Aim: Our aim was to determine the proportion of children with cerebral palsy (CP) who have a congenital anomaly (CA) in three regions (Isère Region, French Alps; Funen County, Denmark; Northern Region, England) where population-based CP and CA registries exist, and to classify the children according to CA subtype.
Method: Data for children born between 1991 and 1999 were linked using electronic matching of cases. All potential matches were checked manually by each centre and verified as true matches.
Results: A total of 1104 children with CP were born during the study period (663 males, 441 females). Of these, 166 (15%; 95% Confidence Interval [CI] 13.0-17.3) children with CP had a CA: 8.8% had a cerebral anomaly, 4.8% had a non-cerebral anomaly, and 1.4% had a non-cerebral-related syndrome or a chromosomal/genetic anomaly.
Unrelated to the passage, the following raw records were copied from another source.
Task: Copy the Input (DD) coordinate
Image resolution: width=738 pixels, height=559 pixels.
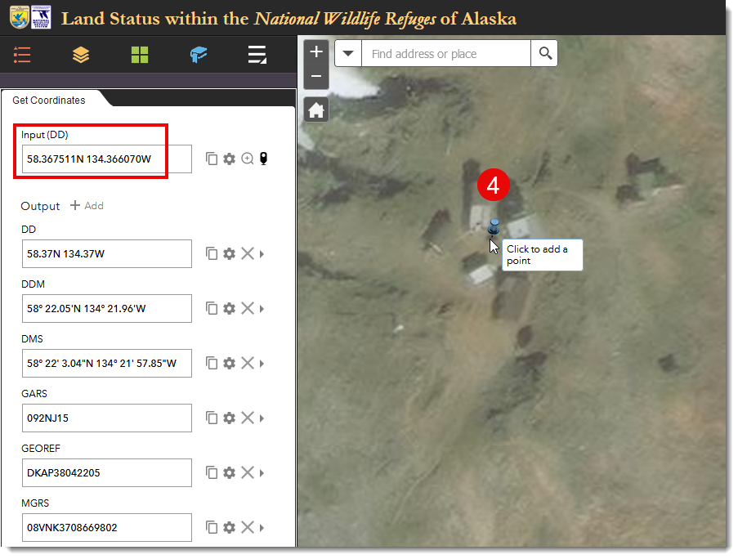Action: [212, 159]
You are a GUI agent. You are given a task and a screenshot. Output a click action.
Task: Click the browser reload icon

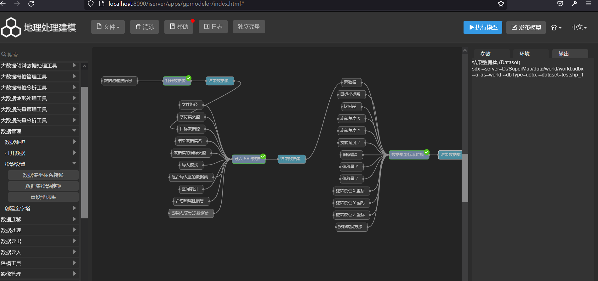pos(31,4)
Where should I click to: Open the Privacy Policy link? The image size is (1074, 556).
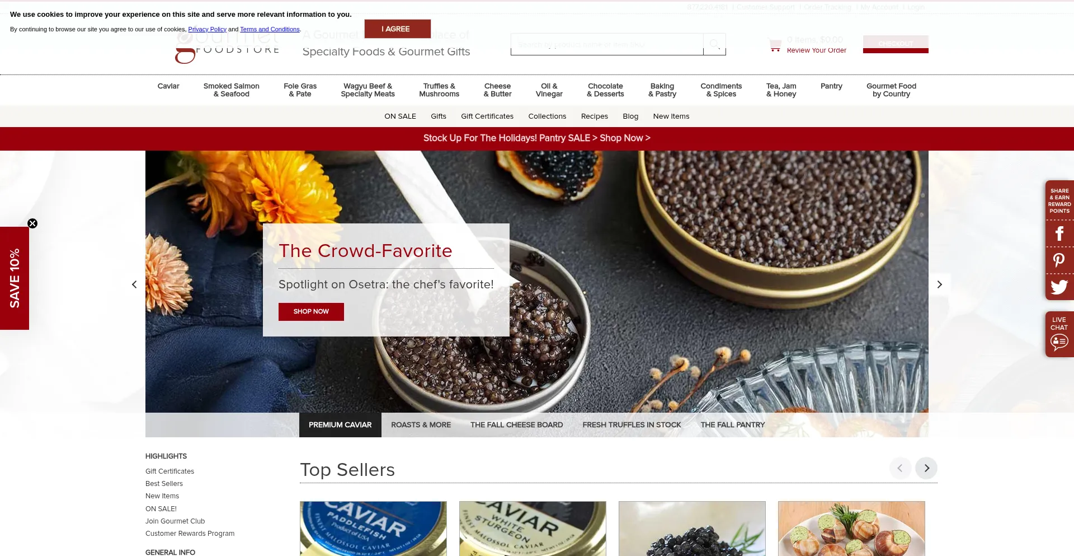207,29
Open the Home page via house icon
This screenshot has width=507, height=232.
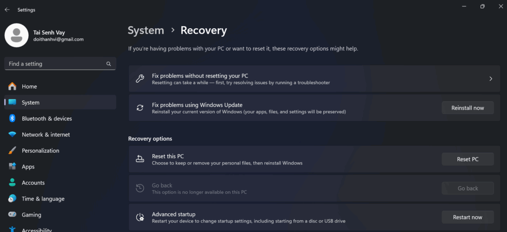(12, 86)
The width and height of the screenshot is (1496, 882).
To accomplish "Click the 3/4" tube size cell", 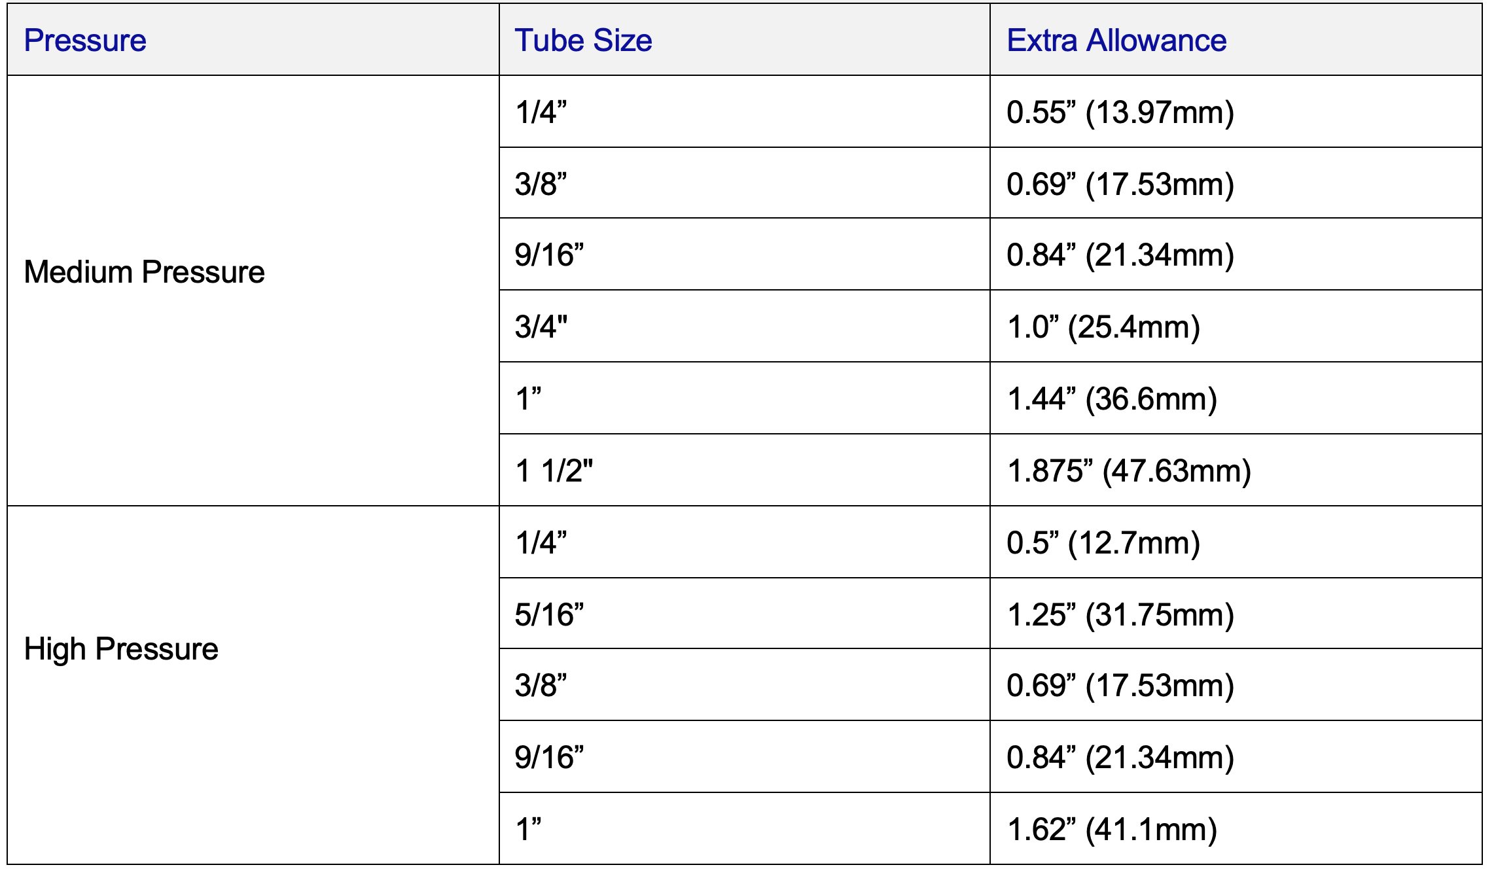I will [541, 326].
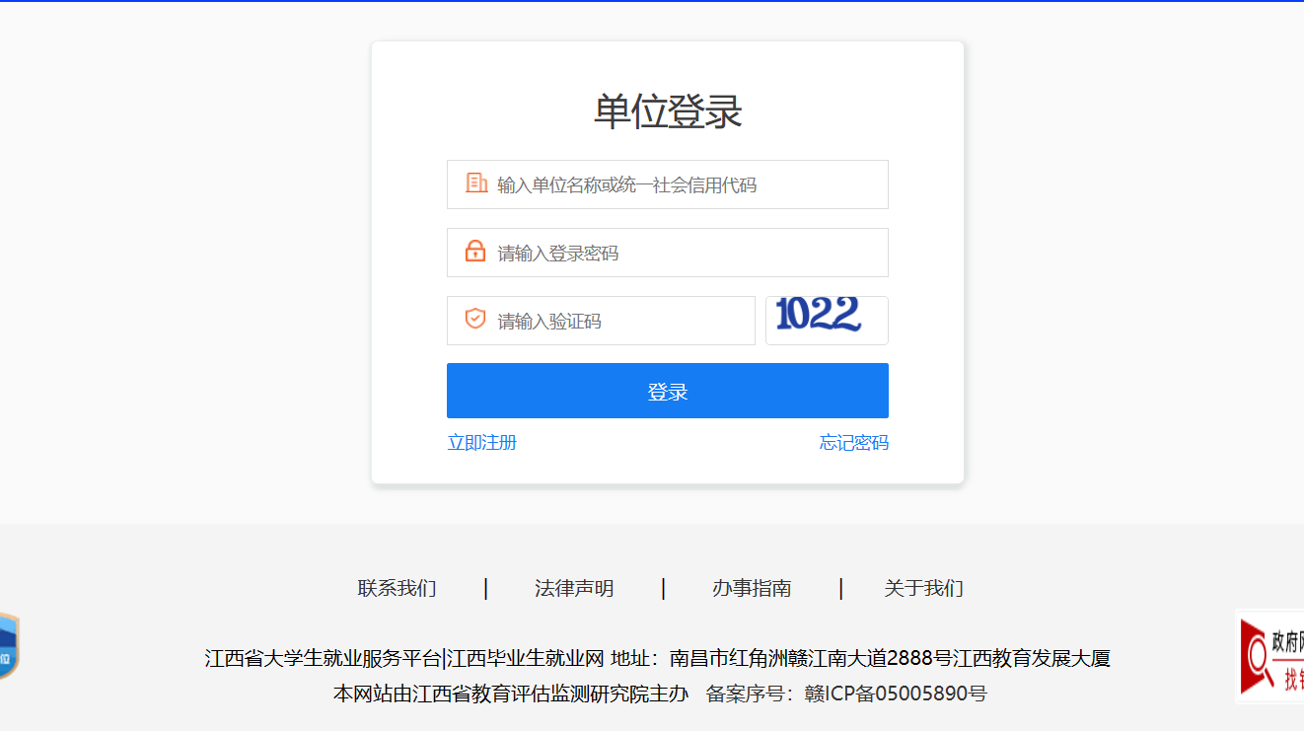Focus the 输入单位名称或统一社会信用代码 input field
The image size is (1304, 731).
[x=668, y=184]
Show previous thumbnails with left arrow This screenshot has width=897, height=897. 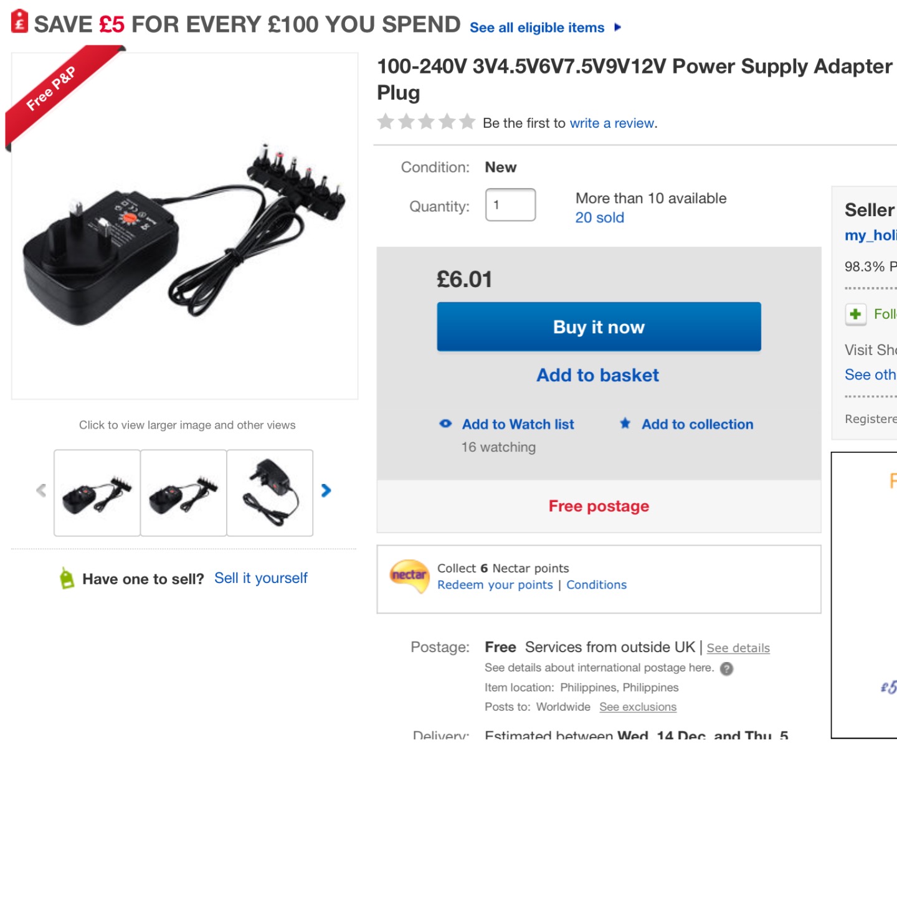[41, 491]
Interpretation: The prevalence of cerebral anomaly was highest in children with ataxic CP (41.7%) and lowest in those with dyskinetic CP (2.1%). Cerebral anomalies were found in 8.4% and 7% of children with bilateral and unilateral spastic CP respectively. The most frequent cerebral anomalies were primary microcephaly (26.5%) and congenital hydrocephalus (17.3%). The most common non-cerebral anomalies recorded were cardiac (12.6% of children with CP and CA), urinary (5.4%), and musculoskeletal (5.4%). The prevalence of cerebral anomalies was higher among children born at term (13%) than among those born preterm (3.8%). Associated sensorineural or intellectual impairments occurred more often in children with CP and cerebral anomalies. We concluded that cerebral and non-cerebral CA prevalence was higher among the CP population than in the general population of live births.